Ok I added king safety as one of the parameters that affect drawishness and it seems to be clearly the major factor affecting drawishness. It was the first parameter to be quickly modified by the CG iterations. I am not sure i got the definitions of phase right in my previous post, so I will define them here with the code i used to avoid mistakes while wording it.
double factor_m = material / 62.0; //cumulatives pieces (no pawns) for both sides with values of 9-5-3-3 for Q-R-B-N (factor goes from 1.0 to 0.0)
double factor_k = ksafety / 100.0; //cumulative king safety for both sides scaled to 1 pawn value (factor goes from 0.0 to maybe 5.0)
int eloH = ELO_HOME + factor_m * ELO_HOME_SLOPE_PHASE
+ factor_k * ELO_HOME_SLOPE_KSAFETY;
int eloD = ELO_DRAW + factor_m * ELO_DRAW_SLOPE_PHASE
+ factor_k * ELO_DRAW_SLOPE_KSAFETY;
a) The scale of centi-pawns vs elo is not one to one when we have significant draw percentages, so despite our previous assumption that no scaling is needed, this needs to be addressed especially for Davidson. The tuning results I got using Davidson are siginficantly ramped up compared to the other models. Assuming the centi-pawn vs winning-percentage relation is logistic, we will try to morf the three draw models to give evaluation scores obtained with no draw model. The criteria I am using to calculate the scaling factor is the slope with eval=0 should match that of the logistic curve. Let me know if there is a better scaling factor calculation method especially for Davidson that is slighlty off after scaling using this method. In code, it is:
1282 //scale elos so that they look more like elostat's
1283 // Match slopes at 0 elo difference using df(x)/dx = K/4
1284 void calculate_scale() {
1285 const double K = log(10)/400.0;
1286 double df;
1287 if(eloModel == 0) {
1288 double dg = elo_to_gamma(eloDraw);
1289 double f = 1 / (1 + dg);
1290 df = f * (1 - f) * K;
1291 } else if(eloModel == 1) {
1292 double dg = elo_to_gamma(eloDraw) - 1;
1293 df = (dg / pow(2+dg,2.0)) * K;
1294 } else if(eloModel == 2) {
1295 const double pi = 3.14159265359;
1296 double x = -eloDraw/400.0;
1297 df = exp(-x*x) / (400.0 * sqrt(pi));
1298 }
1299 eloScale = (4.0 / K) * df;
1300 printf("EloScale %f\n",eloScale);
1301 }
For Davidson, calculating the factor (nu=dg) is made so that eloDraw=0 gives dg=0. This wasn't the case in the previous code i posted but i think it should be like that.

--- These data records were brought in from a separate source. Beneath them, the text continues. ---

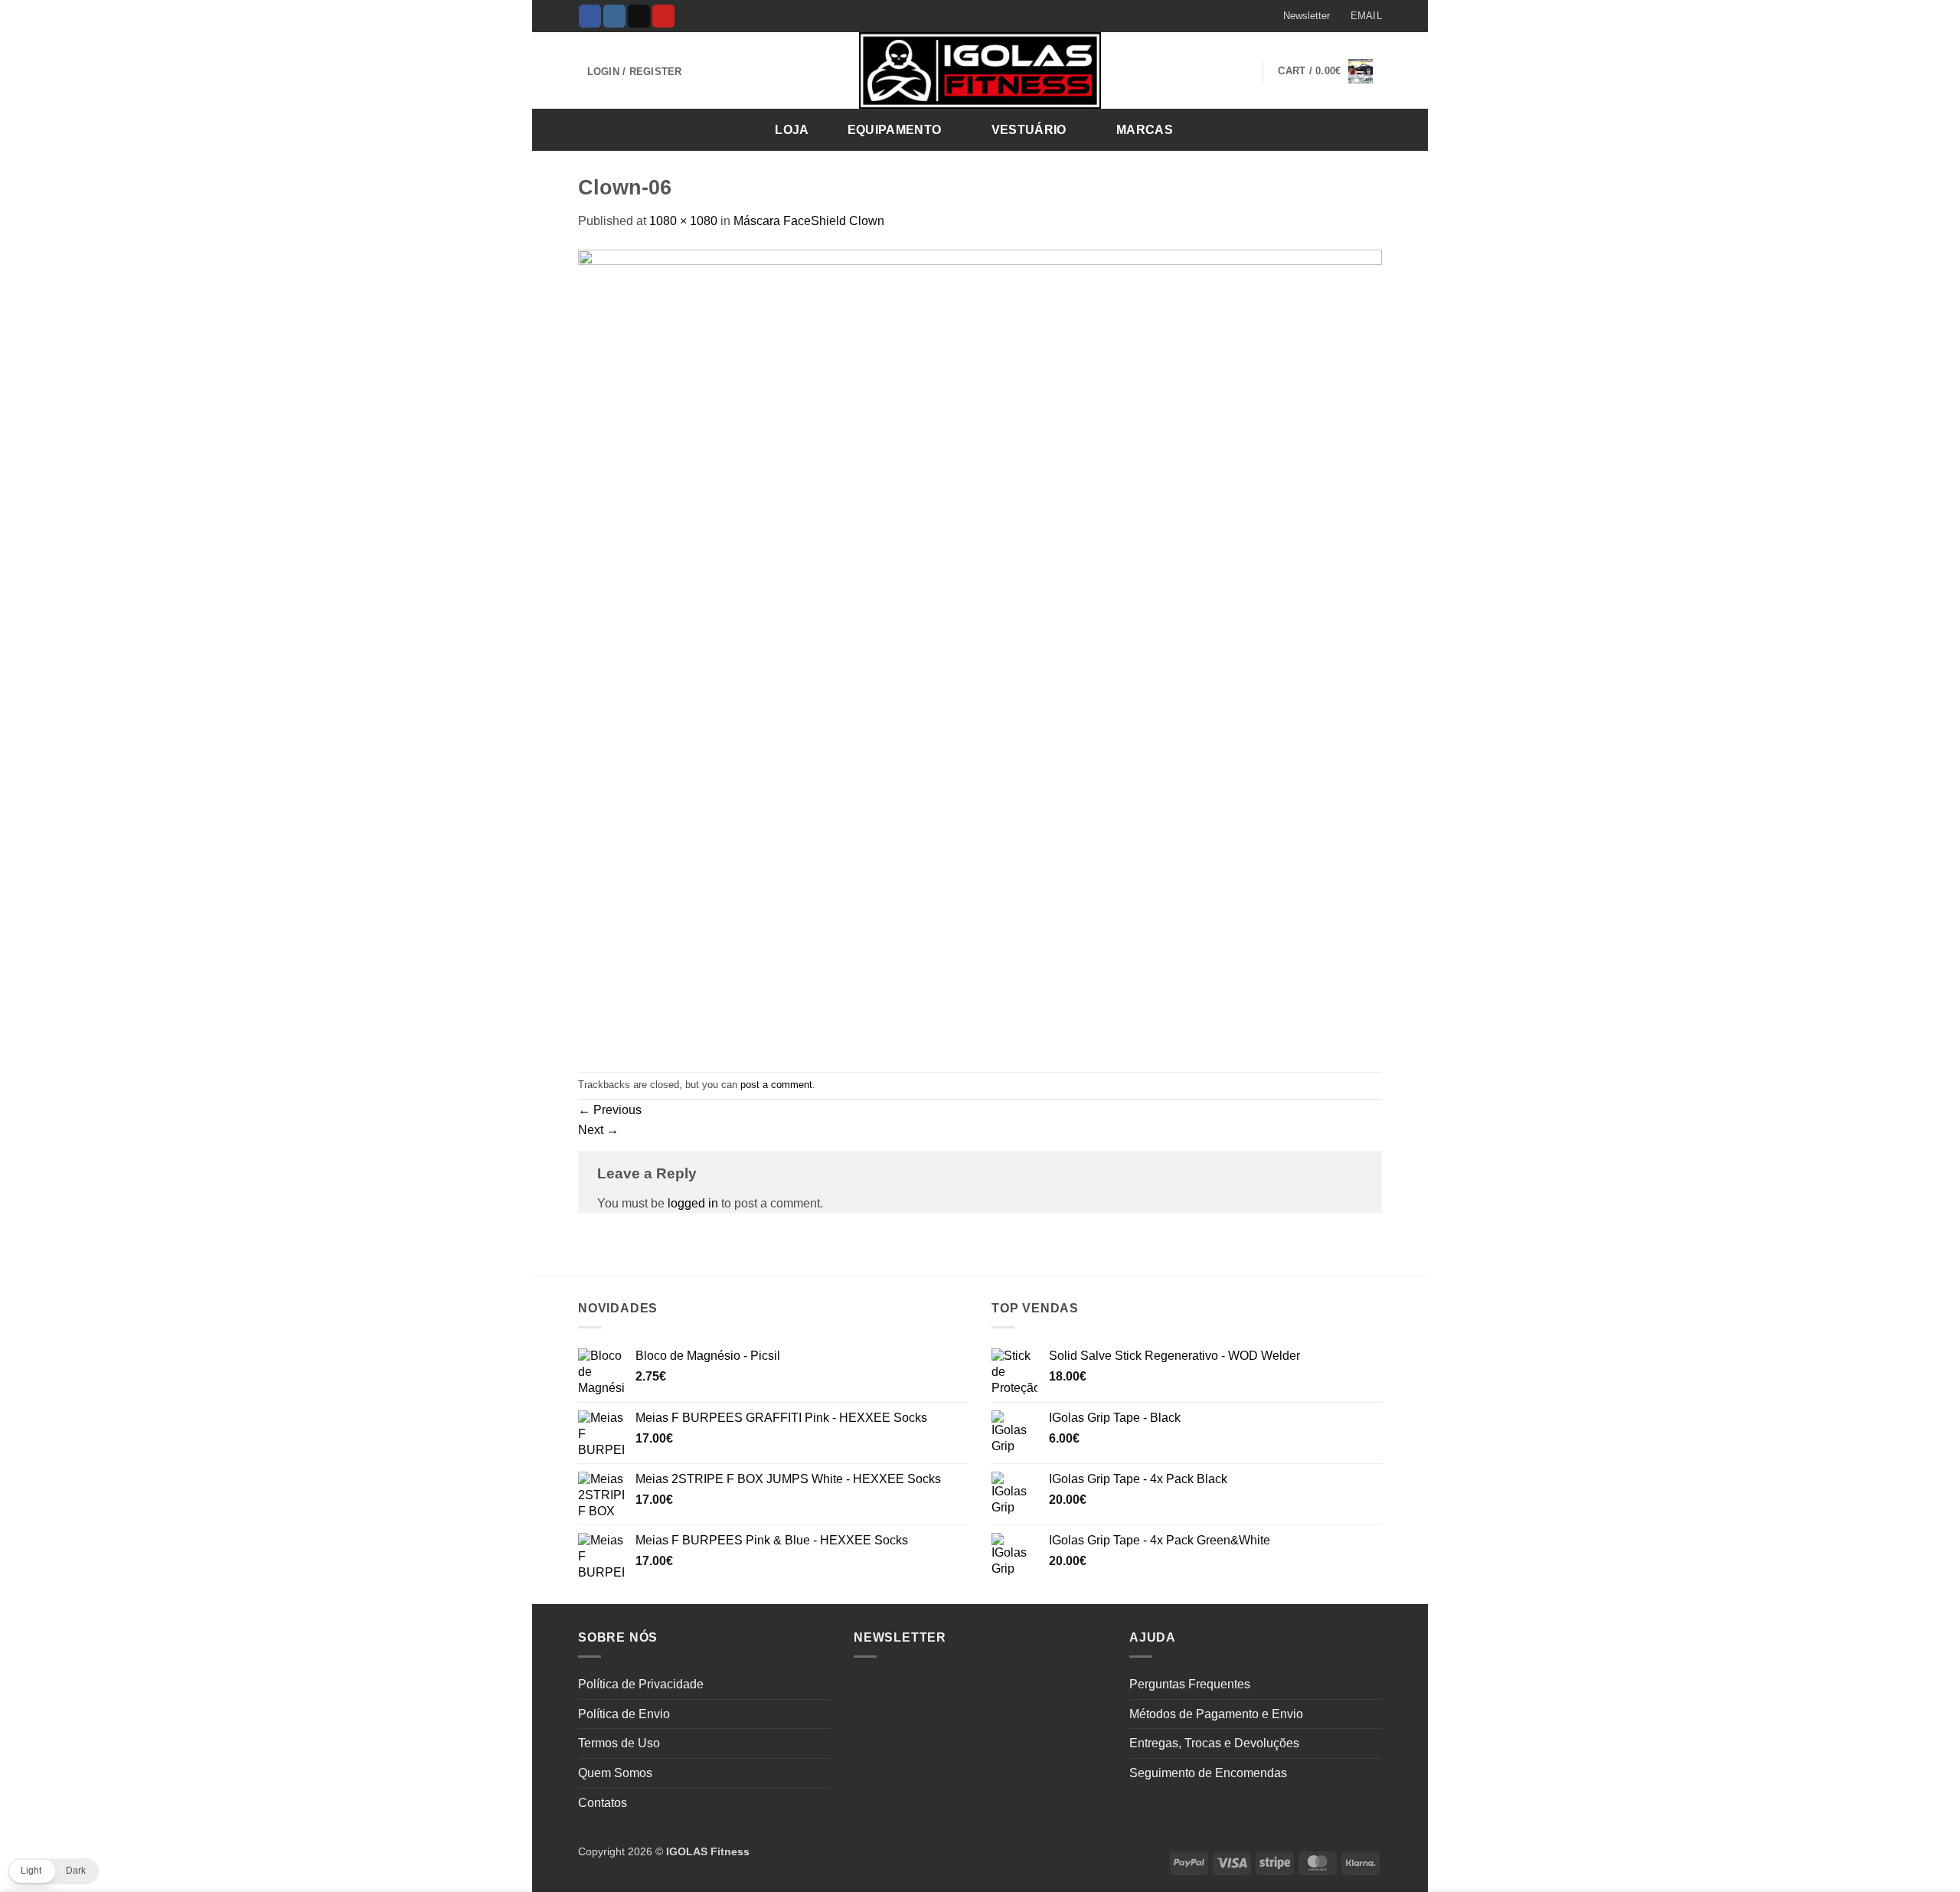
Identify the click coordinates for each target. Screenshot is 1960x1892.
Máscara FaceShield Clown (808, 220)
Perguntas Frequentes (1189, 1684)
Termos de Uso (619, 1743)
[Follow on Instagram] (614, 16)
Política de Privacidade (641, 1684)
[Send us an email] (639, 16)
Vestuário (1029, 129)
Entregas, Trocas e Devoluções (1214, 1743)
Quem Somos (615, 1772)
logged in (693, 1203)
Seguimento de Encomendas (1208, 1772)
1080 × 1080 (683, 220)
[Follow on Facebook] (590, 16)
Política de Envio (624, 1713)
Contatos (602, 1802)
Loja (791, 129)
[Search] (1365, 129)
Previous (610, 1109)
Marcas (1144, 129)
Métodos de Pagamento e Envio (1216, 1713)
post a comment (776, 1084)
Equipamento (895, 129)
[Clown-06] (980, 650)
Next (598, 1129)
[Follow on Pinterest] (663, 16)
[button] (1299, 16)
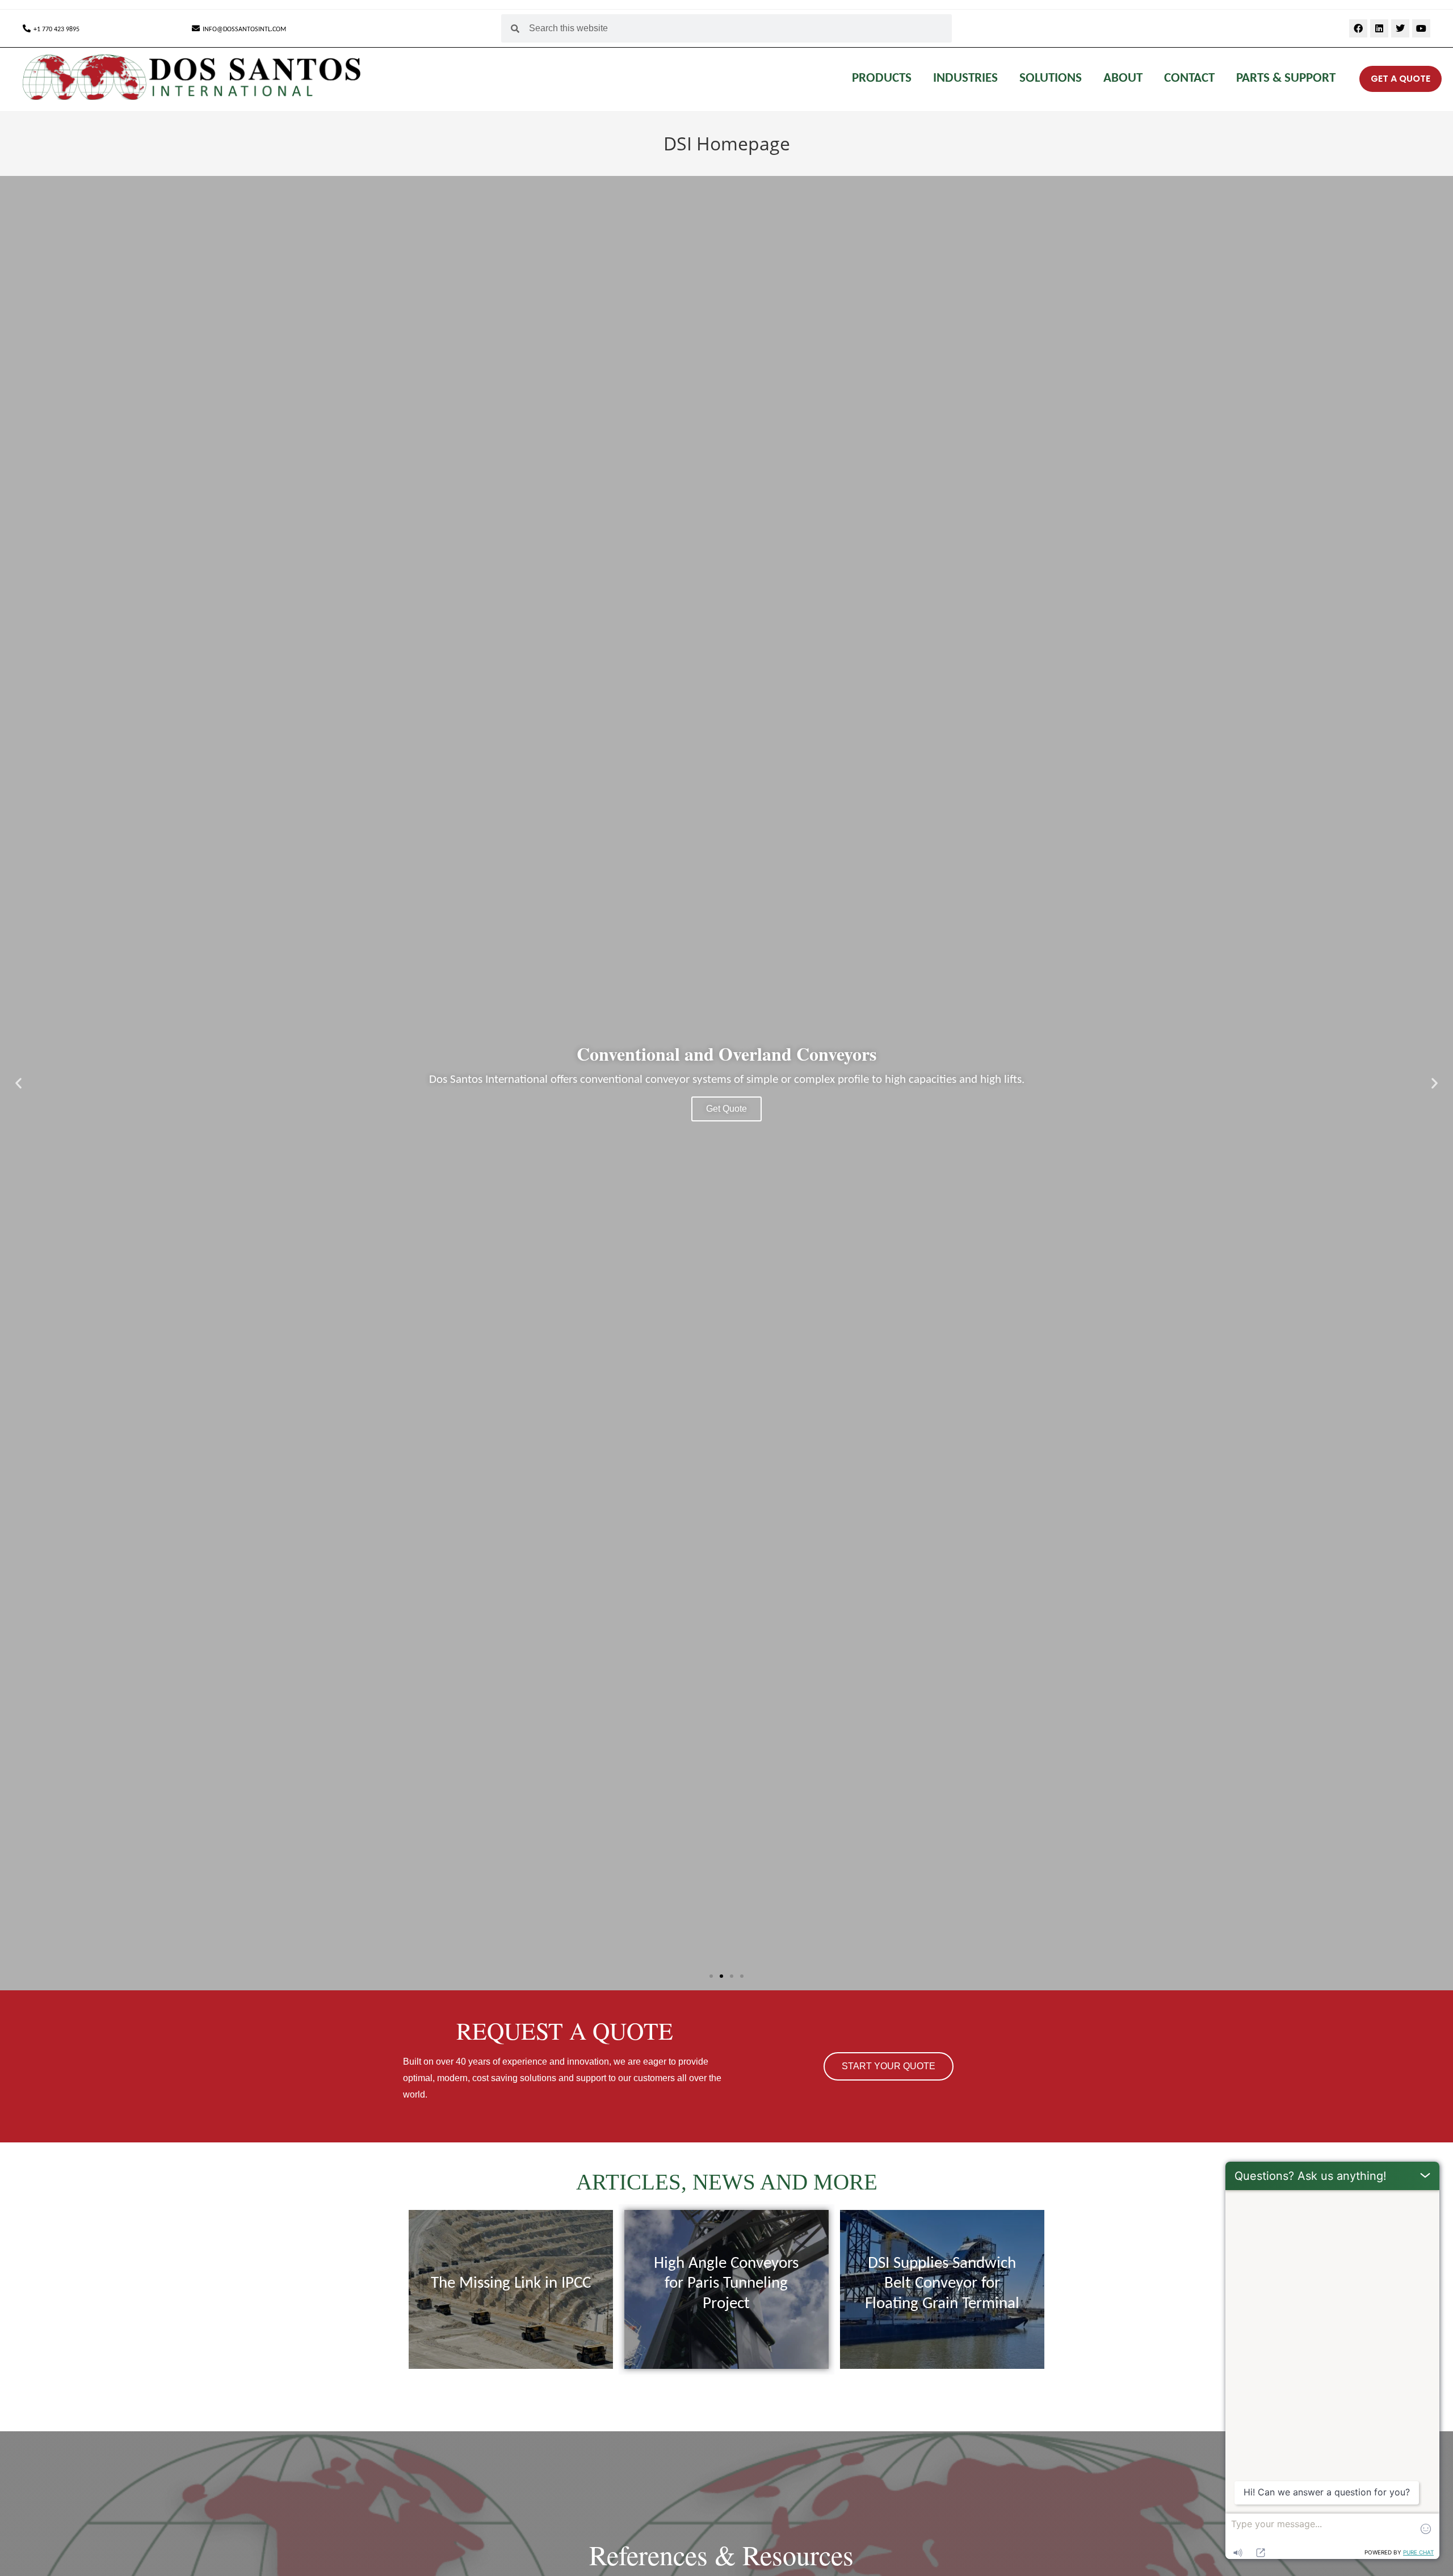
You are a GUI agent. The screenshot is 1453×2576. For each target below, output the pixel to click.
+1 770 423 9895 (56, 29)
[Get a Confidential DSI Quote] (1351, 79)
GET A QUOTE (1400, 78)
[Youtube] (1421, 28)
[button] (18, 1083)
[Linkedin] (1379, 28)
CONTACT (1189, 78)
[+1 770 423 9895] (27, 28)
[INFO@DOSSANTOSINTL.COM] (196, 28)
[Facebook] (1358, 28)
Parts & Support (1286, 78)
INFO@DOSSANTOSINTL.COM (244, 29)
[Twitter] (1400, 28)
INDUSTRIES (965, 78)
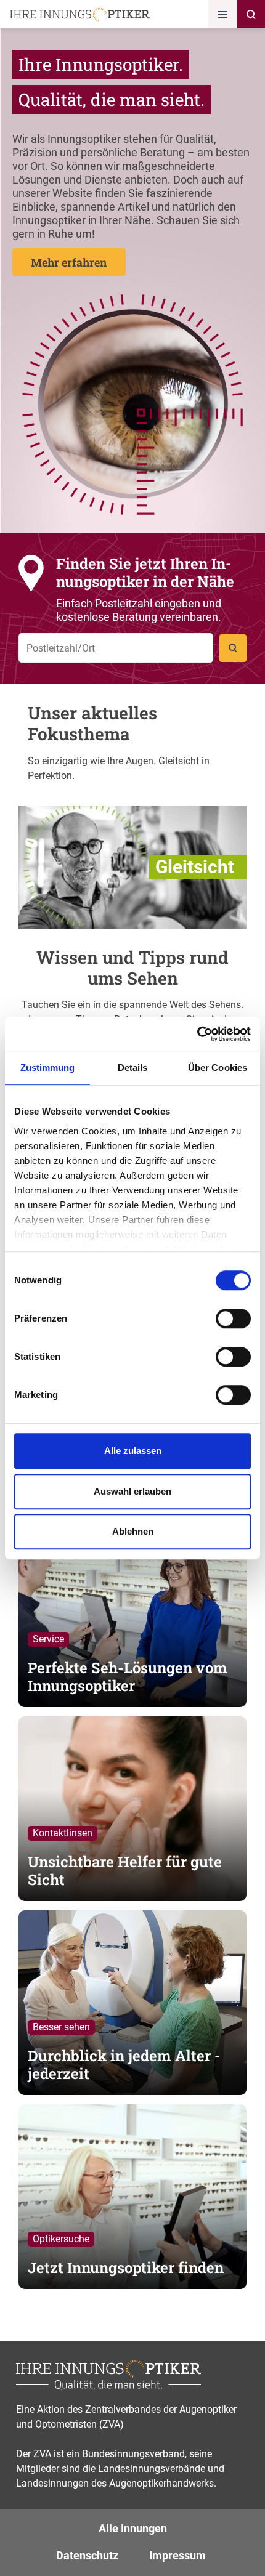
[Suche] (251, 14)
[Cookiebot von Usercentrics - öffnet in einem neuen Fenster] (197, 1034)
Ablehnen (132, 1531)
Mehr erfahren (69, 262)
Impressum (177, 2555)
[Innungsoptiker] (80, 14)
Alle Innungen (133, 2528)
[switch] (233, 1318)
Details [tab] (133, 1067)
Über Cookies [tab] (217, 1067)
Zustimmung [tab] (47, 1067)
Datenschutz (87, 2555)
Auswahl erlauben (132, 1491)
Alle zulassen (132, 1450)
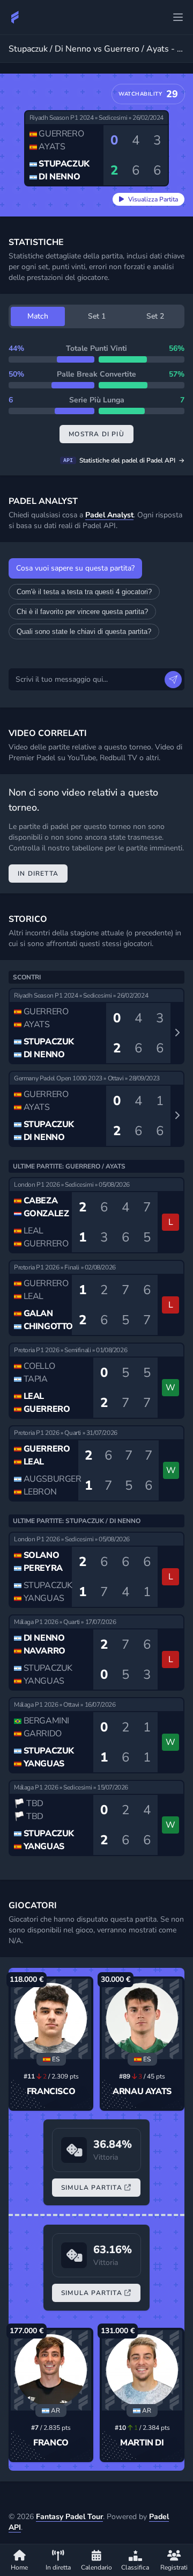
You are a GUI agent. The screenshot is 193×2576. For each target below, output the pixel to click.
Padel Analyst (109, 515)
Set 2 (155, 316)
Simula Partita (91, 2187)
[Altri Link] (178, 17)
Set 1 (97, 316)
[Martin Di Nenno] (142, 2370)
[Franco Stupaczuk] (51, 2370)
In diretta (38, 873)
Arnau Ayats (142, 2091)
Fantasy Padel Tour (69, 2517)
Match (37, 316)
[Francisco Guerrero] (51, 2019)
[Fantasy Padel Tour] (15, 17)
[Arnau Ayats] (142, 2019)
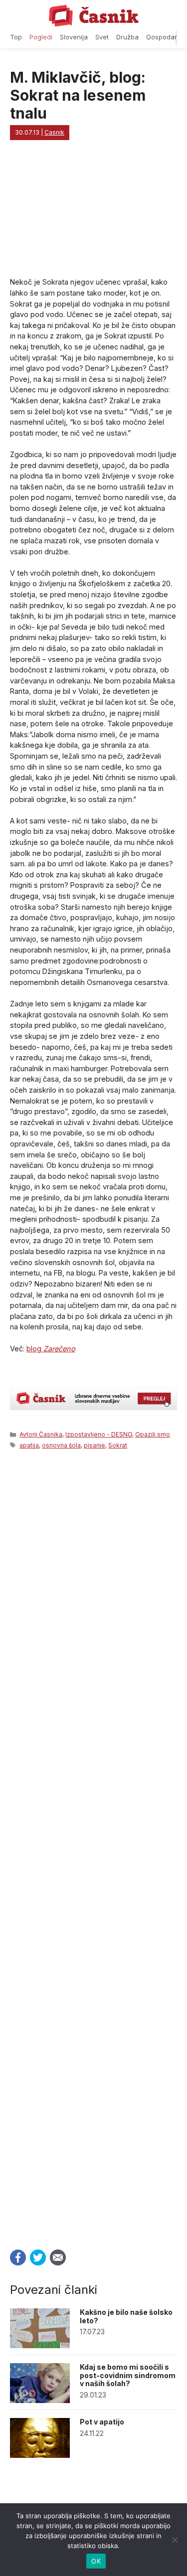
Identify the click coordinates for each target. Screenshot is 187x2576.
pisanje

b) Some evaluation terms dealing with imbalances are very problematic for tuning. I had a bonus for a major or minor pieces vs pawns bonus. Tuning this increased the value of the bonus from a default value of 45 to even 500! I think this is because in the dataset there probably aren't enough positions where a side is a piece up and not win. When I carefully changed the evaluation codition to be for a side to be up a piece AND down by atleast pawns that equal the piece value, then the tuning kept more or less the 45 value. I can imagine this kind of thing could be problematic to other people tuning their eval too.
I will do the drawishness simulations to convergence after i fixed these issues.